OSHA published the Walking Working Surfaces (29 CFR 1910, Subpart D) and Personal Protective Equipment (29 CFR 1910 Subpart I)/Fall Protection Systems final rule on November 18, 2016. The agency revised and updated these general industry standards “to prevent and reduce workplace slips, trips, and falls, as well as other injuries and fatalities associated with walking-working surface hazards.”
Goals for OSHA’s New Final Rule
One of OSHA’s goals with this new rule is to increase consistency between the general industry and construction standards, which the agency says will make compliance easier for employers who conduct operations in both industry sectors. Other reasons cited by the agency for the changes are to update the requirements to mirror advances in technology; to harmonize them with updated OSHA standards and national consensus standards; and to use performance-based language to give employers greater flexibility in the implementation of their regulations.
OSHA estimates that approximately 202,066 lost-workday injuries and 345 fatalities occur every year among workers impacted by the final standard, and that the new rule will prevent 5,842 of these lost-workday injuries and 29 of these fatalities annually.
One improvement cited by OSHA is that the new rule offers employers the flexibility to protect workers from falling to a lower level by using personal fall protection systems (personal fall arrest, travel restraint and work positioning systems) instead of requiring the use of guardrail systems as a primary means, which the prior rule mandated.
While there are a number of updates made to the general industry, here are some of the highlights. However, the new rule does not affect the construction or agricultural standards.
Personal Fall Protection System Performance and Use Requirements (§1910.140)
The new rule requires worker protection from fall hazards that are at least four feet above a lower level, and establishes requirements for fall protection in specific situations, such as hoist areas, runways, areas above dangerous equipment, wall openings, repair pits, stairways, scaffolds and slaughtering platforms. It also establishes requirements for the performance, inspection, use and maintenance of personal fall protection systems.
Phase-In of Ladder Safety Systems or Personal Fall Arrest Systems on Fixed Ladders (29 CFR 1910.28(b)(9))
Fixed ladder requirements are phased in where employers should have ladder safety or personal fall arrest systems for ladders that extend more than 24 feet, and phases out the use of cages or wells for fall protection following the time line for compliance below.

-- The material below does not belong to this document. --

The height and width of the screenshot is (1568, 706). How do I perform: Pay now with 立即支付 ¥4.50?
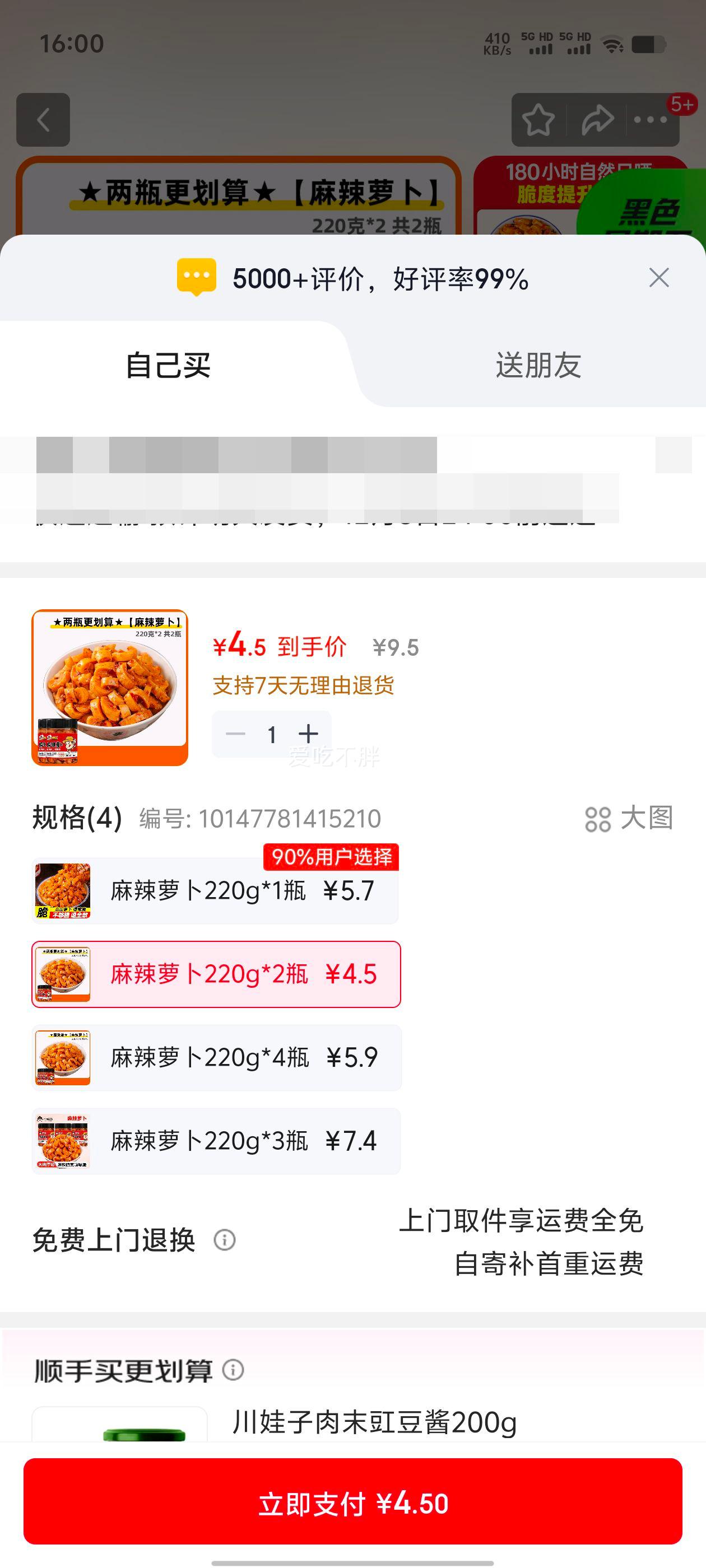coord(352,1504)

For portable ladders, rungs and steps should be slip resistant. Portable ladders used on slippery surfaces should be secured and stabilized; not moved, shifted or extended while a worker is on them; and the top steps and caps of stepladders should not be used as steps. Portable ladders should not be fastened together to provide added length unless designed for such use, and they should not be placed on boxes, barrels, or other unstable bases to obtain added height.

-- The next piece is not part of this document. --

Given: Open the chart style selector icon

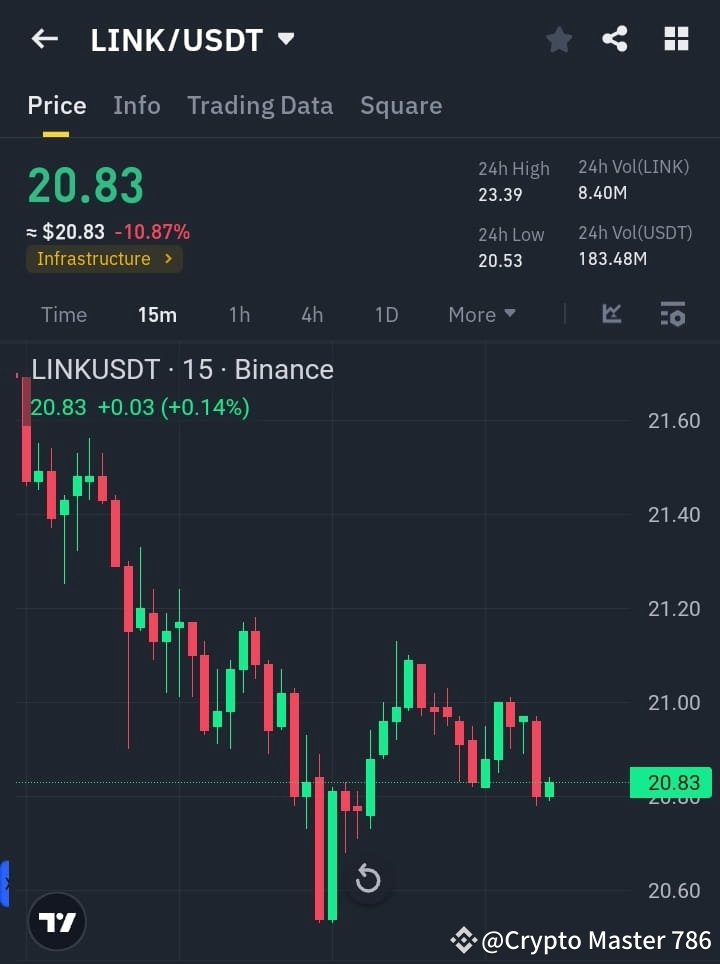Looking at the screenshot, I should [611, 314].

Rope Descent Systems (RDS) and Certification of Anchorages (29 CFR 1910.27(b))
Rope Descent Systems (RDS) now have a 300-foot height limit, and building owners are required to affirm, in writing, that permanent building anchorages used for RDS are tested, certified and maintained as capable of supporting 5,000 pounds for each attached worker.
Training (29 CFR 1910.30)
Worker training is a big deal in the new rule. The rule includes a requirement that employers train their workers who use personal fall protection and work in other specified high hazard situations. A qualified person should train these workers to correctly identify and minimize fall hazards, use personal fall protection systems and rope descent systems, and maintain, inspect and store equipment or systems used for fall protection.
Time line for Compliance
Most of the rule became effective January 17, 2017, but some provisions have delayed effective dates, including:
May 17, 2017
- Training exposed workers on fall hazards.
- Training workers who use equipment covered by the final rule.
November 17, 2017
- Inspecting and certifying permanent anchorages for rope descent systems.
November 17, 2018
- Installing personal fall arrest or ladder safety systems on new fixed ladders over 24 feet and on replacement ladders/ladder sections, including fixed ladders on outdoor advertising structures.
- Making sure existing fixed ladders over 24 feet, including those on outdoor advertising structures, are equipped with a cage, well, personal fall arrest system, or ladder safety system.
November 17, 2036
- Replacing cages and wells (used as fall protection) with ladder safety or personal fall arrest systems on all fixed ladders over 24 feet.
OSHA has published a Frequently Asked Questions web page to help employers understand the new rule. Knowing the new rule requirements as well as the time line of effective dates can help you keep your walking working surfaces and equipment safer for your workers.